:: SOURCE EXCERPT

Also, "Hollywood" and "conservative" are not typically words you hear in the same sentence. But Jon Voight, the film star father of the actress Angelina Jolie, is weighing in on her humanitarian work and the war in Iraq. You might be surprised by some of the things he's saying.
That's coming up as well.
Plus, a health warning about popcorn. A substance used to give microwave popcorn its buttery taste could be dangerous.
We're going to tell you what you need to know so you won't be worried.
I'm Wolf Blitzer. You're in THE SITUATION ROOM.
Years ago today, Labor Day marked the traditional beginning of the presidential primary campaign. These days, the campaign kicks into high gear much, much earlier in the year, and even last year. And now some states are trying to move up their dates of their primaries as well. And it's led to a huge political battle within the Democratic Party.
Let's go to CNN's senior political analyst, Bill Schneider. He's covering the story for us.

::::
:: EXTRACTED INFORMATION

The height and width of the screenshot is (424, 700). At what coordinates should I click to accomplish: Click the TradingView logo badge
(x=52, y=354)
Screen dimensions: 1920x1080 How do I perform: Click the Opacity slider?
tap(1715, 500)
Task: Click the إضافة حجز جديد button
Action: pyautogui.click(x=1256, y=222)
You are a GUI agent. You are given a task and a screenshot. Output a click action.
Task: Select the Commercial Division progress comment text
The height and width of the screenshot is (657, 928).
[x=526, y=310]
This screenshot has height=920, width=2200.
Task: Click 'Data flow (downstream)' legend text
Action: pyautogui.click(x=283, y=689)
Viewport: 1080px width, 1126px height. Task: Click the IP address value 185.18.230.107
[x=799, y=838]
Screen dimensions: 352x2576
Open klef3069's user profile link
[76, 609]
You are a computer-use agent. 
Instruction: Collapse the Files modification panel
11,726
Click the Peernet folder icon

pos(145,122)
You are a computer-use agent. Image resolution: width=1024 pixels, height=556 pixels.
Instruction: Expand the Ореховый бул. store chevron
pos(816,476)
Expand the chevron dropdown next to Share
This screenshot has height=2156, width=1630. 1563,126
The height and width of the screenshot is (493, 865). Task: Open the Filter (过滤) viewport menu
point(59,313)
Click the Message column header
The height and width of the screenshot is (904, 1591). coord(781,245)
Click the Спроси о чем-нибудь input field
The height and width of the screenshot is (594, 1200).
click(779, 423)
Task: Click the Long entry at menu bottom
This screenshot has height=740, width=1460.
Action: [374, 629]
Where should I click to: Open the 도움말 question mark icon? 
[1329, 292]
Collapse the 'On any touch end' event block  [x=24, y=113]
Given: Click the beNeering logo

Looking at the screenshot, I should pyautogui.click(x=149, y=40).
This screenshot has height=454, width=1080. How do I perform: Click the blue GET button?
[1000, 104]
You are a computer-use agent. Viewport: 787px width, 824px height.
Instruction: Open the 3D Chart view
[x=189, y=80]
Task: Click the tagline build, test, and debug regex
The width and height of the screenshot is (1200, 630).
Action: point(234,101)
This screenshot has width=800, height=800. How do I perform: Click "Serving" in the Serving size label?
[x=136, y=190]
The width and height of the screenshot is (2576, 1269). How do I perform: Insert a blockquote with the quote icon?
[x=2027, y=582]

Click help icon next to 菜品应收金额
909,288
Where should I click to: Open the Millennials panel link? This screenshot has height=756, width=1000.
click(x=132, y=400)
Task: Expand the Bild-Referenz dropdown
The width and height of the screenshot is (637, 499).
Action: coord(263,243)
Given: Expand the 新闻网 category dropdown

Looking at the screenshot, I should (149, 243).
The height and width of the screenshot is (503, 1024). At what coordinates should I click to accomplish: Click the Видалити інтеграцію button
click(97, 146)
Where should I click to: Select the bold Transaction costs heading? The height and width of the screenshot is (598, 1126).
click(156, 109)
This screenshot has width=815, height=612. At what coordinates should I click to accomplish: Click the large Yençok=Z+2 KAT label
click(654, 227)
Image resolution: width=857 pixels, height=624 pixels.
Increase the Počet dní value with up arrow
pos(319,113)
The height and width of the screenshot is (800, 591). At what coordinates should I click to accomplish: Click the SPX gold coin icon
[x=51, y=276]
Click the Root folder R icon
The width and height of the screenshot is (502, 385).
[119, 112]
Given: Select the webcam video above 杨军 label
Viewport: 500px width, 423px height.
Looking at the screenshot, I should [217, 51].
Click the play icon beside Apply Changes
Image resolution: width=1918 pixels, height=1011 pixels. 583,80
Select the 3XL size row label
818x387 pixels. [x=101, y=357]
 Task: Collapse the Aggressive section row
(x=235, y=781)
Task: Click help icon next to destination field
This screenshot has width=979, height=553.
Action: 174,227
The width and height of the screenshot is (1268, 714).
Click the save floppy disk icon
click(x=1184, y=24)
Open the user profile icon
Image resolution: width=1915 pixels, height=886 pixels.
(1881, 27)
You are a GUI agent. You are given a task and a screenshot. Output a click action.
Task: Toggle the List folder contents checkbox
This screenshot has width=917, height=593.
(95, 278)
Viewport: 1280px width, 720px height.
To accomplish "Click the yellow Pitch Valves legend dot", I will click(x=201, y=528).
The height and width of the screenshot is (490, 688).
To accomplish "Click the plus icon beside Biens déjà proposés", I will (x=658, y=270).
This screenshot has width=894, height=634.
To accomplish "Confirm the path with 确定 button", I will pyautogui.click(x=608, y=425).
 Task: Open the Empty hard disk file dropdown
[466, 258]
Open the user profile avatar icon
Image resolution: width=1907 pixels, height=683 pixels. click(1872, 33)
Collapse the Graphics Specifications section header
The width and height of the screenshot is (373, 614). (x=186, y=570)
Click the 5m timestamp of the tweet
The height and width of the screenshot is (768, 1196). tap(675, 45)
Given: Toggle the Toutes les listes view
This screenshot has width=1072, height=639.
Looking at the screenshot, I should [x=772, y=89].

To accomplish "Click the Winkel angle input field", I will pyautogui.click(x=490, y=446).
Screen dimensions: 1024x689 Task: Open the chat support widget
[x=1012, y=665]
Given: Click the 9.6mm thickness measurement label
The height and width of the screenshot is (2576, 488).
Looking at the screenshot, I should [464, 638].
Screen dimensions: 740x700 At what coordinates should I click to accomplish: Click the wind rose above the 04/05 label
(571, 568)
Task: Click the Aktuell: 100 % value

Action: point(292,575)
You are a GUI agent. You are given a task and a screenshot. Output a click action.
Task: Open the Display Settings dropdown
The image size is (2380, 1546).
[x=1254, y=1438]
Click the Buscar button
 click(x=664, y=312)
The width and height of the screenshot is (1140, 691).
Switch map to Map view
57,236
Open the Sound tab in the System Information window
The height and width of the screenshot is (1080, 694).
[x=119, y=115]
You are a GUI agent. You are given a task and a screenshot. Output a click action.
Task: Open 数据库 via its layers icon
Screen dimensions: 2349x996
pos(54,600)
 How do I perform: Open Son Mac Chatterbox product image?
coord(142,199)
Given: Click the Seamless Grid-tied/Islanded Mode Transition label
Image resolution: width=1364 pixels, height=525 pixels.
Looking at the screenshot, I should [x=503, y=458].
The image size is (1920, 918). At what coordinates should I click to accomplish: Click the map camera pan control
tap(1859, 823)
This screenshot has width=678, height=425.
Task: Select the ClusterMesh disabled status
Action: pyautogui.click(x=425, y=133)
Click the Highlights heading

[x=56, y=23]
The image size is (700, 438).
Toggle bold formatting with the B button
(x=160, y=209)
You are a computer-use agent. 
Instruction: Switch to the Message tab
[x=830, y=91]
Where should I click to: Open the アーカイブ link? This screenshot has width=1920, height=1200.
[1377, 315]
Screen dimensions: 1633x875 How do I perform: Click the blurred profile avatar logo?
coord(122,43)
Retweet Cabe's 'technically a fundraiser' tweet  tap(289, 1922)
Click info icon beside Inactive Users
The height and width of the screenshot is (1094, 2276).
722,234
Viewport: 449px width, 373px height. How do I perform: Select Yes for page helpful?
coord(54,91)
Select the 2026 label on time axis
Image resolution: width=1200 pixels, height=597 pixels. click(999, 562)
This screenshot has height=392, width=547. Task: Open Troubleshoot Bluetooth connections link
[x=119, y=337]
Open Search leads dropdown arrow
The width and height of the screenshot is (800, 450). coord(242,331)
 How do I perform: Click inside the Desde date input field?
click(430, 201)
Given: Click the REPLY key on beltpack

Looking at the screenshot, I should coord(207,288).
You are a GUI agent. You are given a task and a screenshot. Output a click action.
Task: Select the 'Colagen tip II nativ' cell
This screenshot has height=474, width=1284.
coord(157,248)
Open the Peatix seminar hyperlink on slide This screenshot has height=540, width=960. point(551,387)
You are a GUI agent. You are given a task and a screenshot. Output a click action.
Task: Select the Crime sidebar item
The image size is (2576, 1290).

::::

EXERCISE REQUIREMENTS:
Answer these questions using the broadcast transcript:
(a) Which actress is Jon Voight's daughter?
(b) What does the substance used in microwave popcorn give it?
(c) Within which political party has moving up primary dates led to a huge battle?
The rows come from a separate source and are unrelated to the broadcast transcript.

FULL RESPONSE:
(a) Angelina Jolie
(b) Its buttery taste
(c) The Democratic Party